YOUR INSTRUCTIONS: Set down, please, the line that contains "Given: Click the 2159 replies count" and every line that follows it to the end of the records, exactly; do not include pictures.

(Stored records)
= Beginning of Section =

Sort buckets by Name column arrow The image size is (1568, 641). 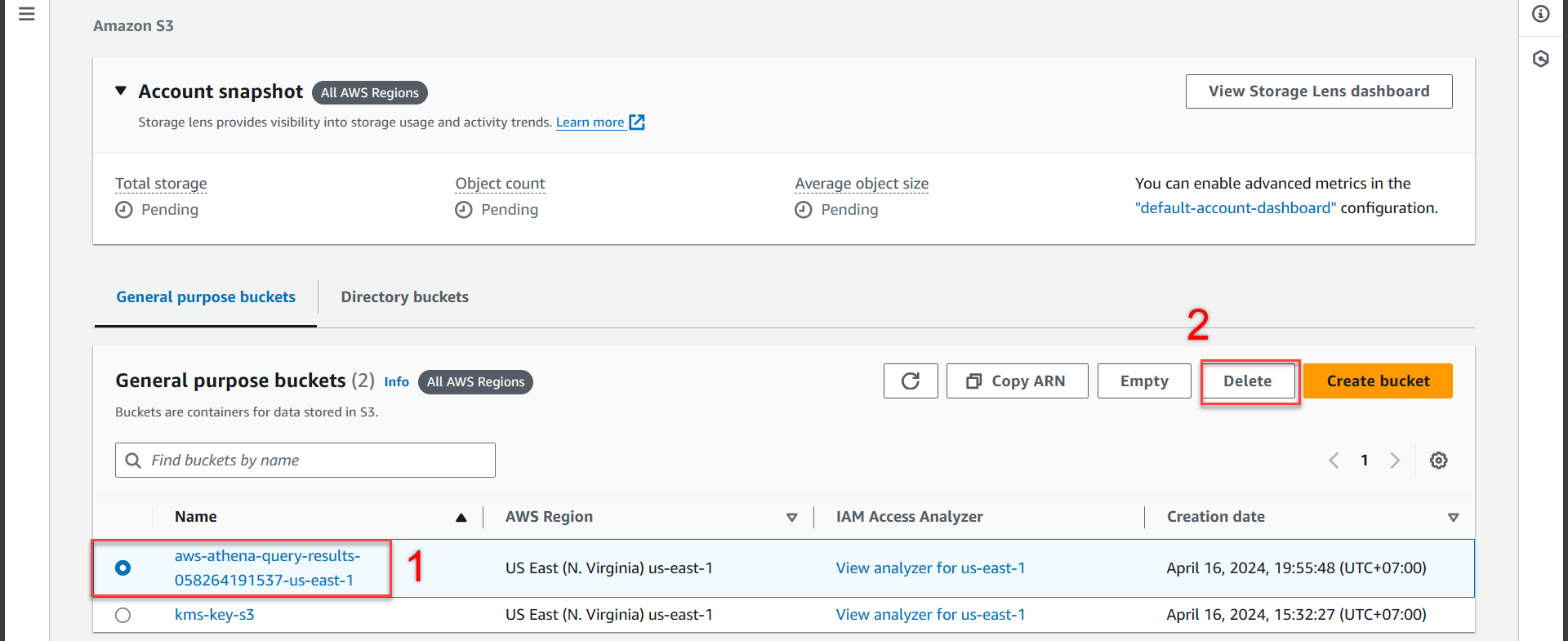[x=461, y=518]
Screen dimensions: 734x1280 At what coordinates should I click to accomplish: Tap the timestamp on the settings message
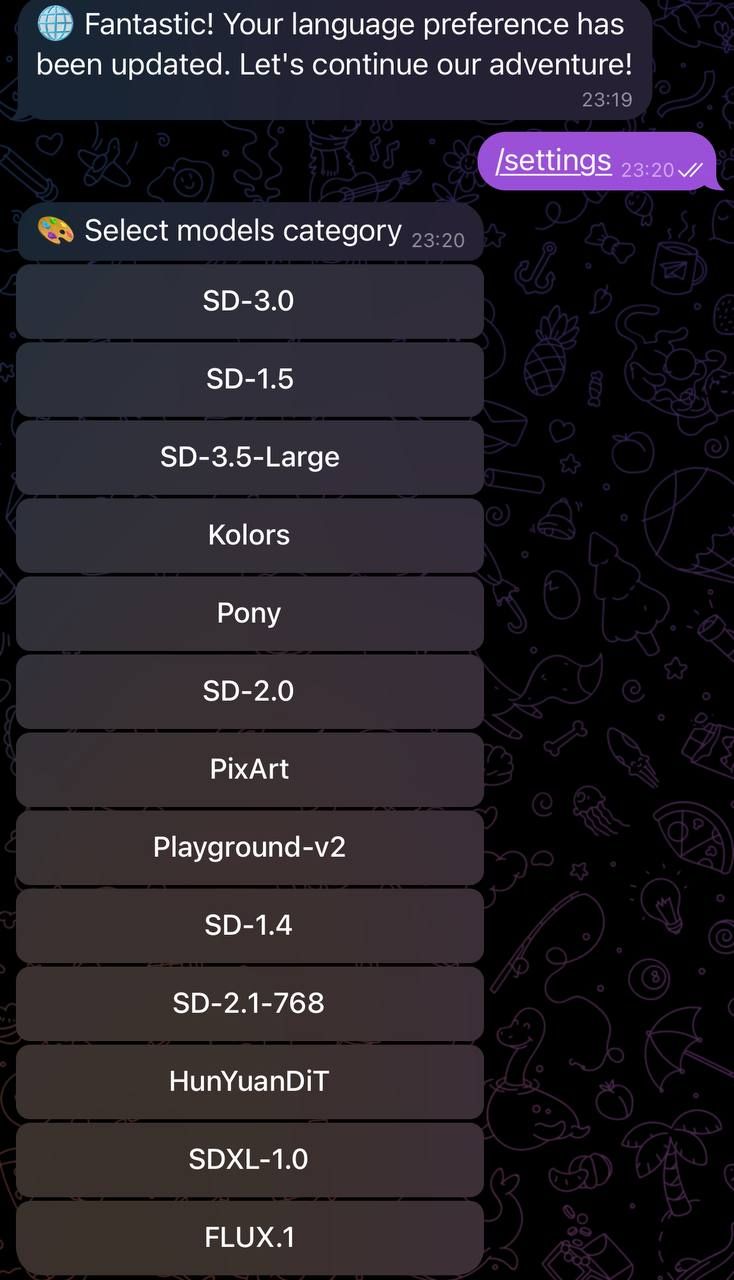pos(650,170)
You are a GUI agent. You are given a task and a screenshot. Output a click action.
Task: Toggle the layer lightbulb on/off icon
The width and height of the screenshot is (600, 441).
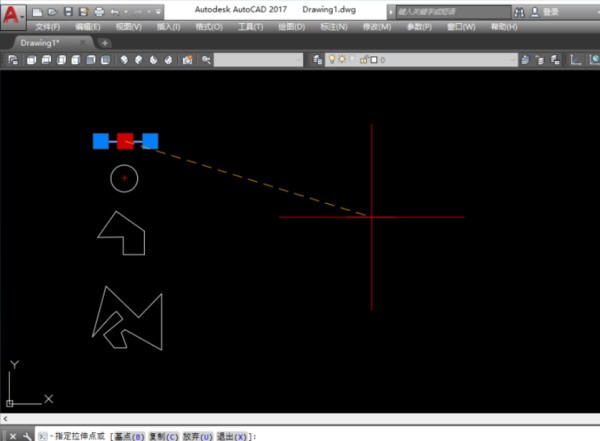click(x=332, y=60)

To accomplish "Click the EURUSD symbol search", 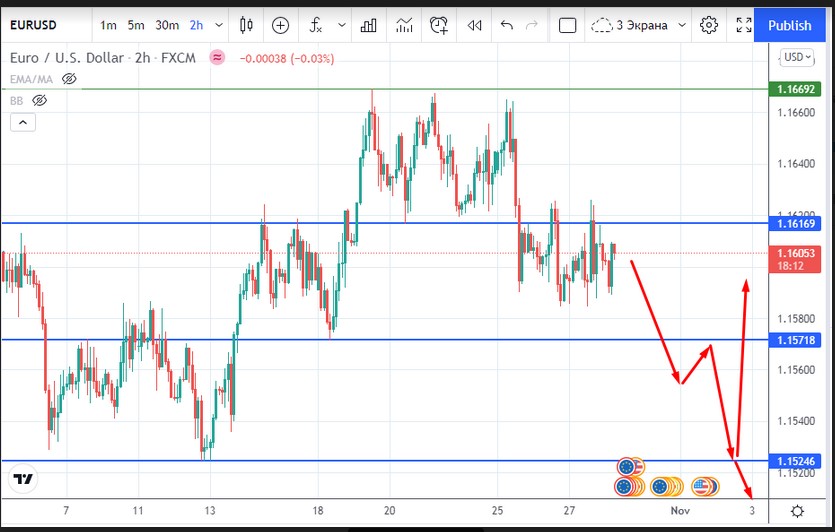I will pyautogui.click(x=38, y=25).
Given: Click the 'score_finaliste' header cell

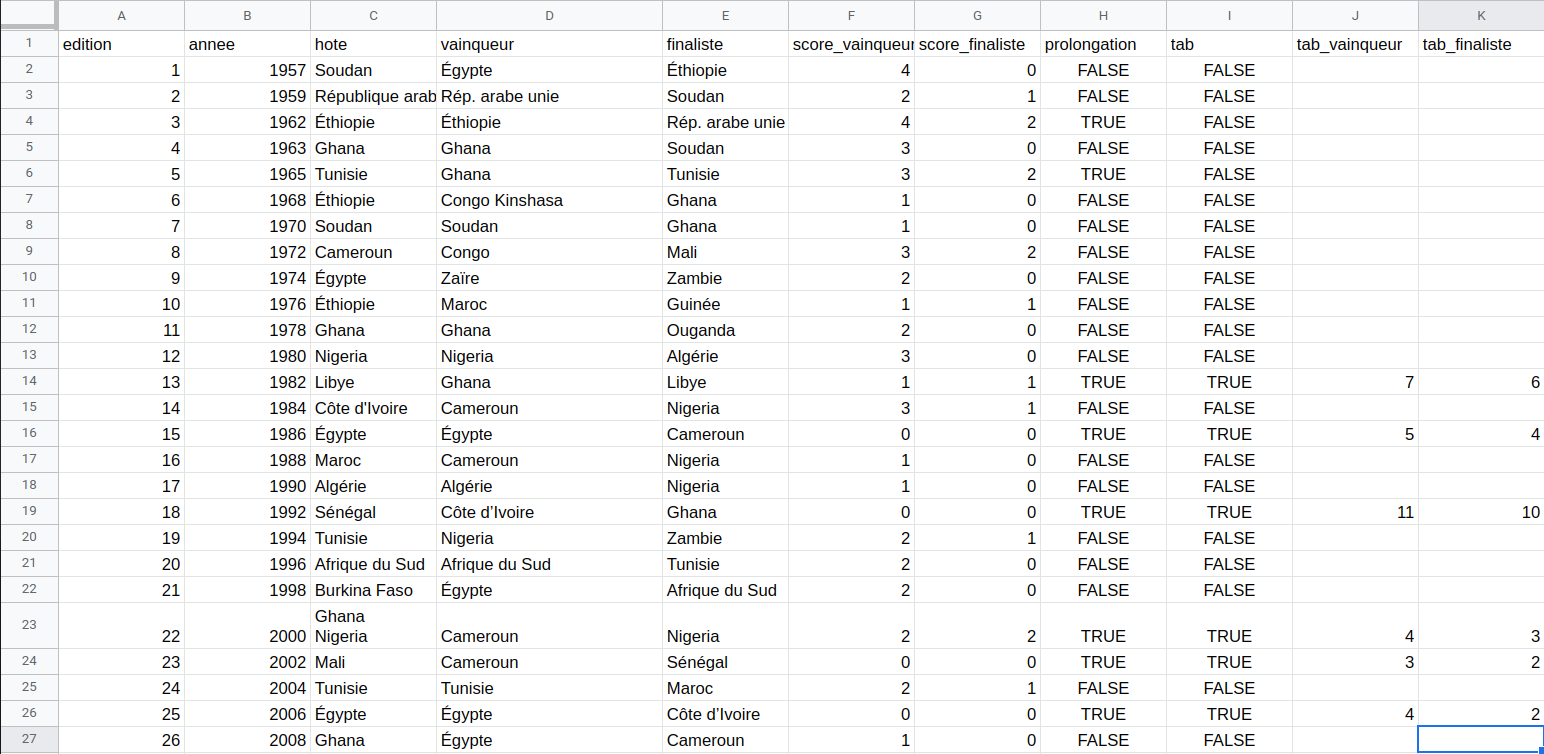Looking at the screenshot, I should click(977, 44).
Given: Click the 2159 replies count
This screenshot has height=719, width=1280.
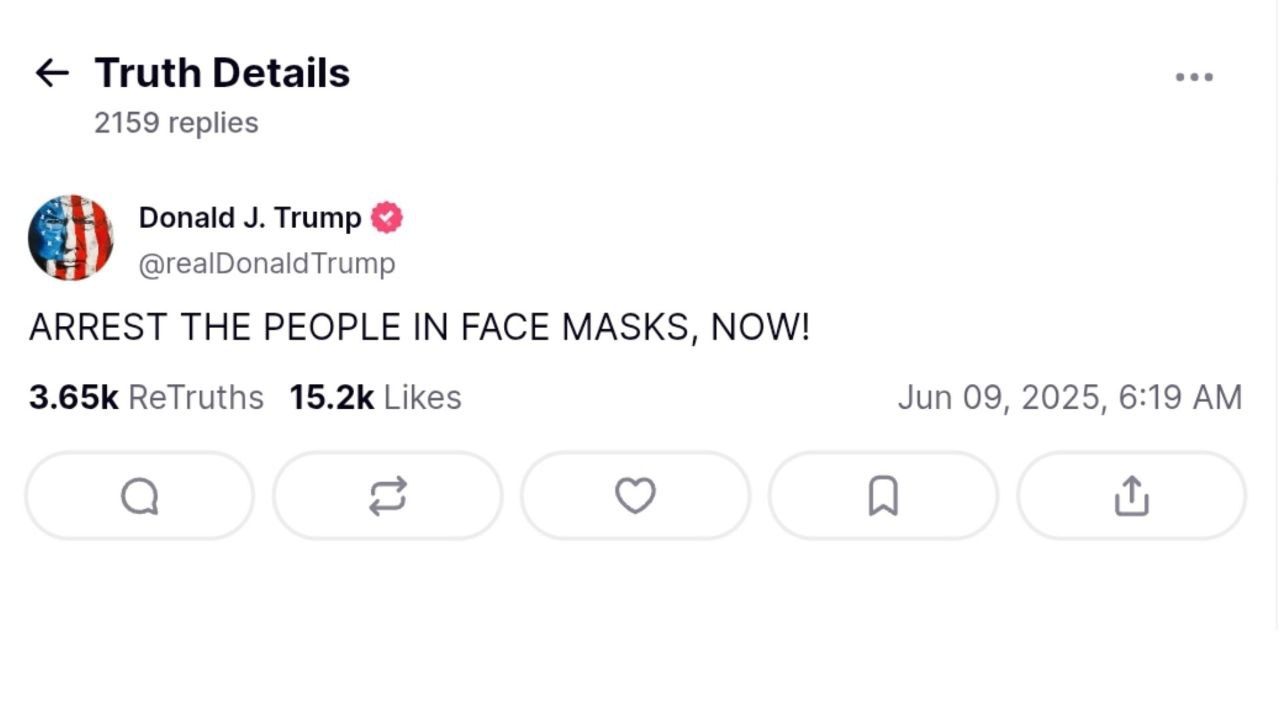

= End of Section =

RESULT OF THIS EXERCISE:
Given: Click the 2159 replies count
This screenshot has height=719, width=1280.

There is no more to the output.